- **Provided material**:
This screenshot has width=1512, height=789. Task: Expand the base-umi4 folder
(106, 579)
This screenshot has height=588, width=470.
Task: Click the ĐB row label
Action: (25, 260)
* * *
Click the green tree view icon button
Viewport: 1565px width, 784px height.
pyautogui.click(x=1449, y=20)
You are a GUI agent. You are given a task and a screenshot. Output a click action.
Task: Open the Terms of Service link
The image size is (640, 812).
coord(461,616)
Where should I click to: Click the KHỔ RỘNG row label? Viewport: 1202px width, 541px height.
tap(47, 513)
...
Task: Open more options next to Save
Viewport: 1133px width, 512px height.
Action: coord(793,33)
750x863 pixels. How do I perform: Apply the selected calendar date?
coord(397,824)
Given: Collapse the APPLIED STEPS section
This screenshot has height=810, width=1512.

- **Your task**: With the line holding "Given: Collapse the APPLIED STEPS section" as the first and the line holding "This screenshot has height=810, width=1512." as the last, set down that range of the entries above exactly, and nothing else.

- **Solution for this task**:
Given: Collapse the APPLIED STEPS section
This screenshot has height=810, width=1512.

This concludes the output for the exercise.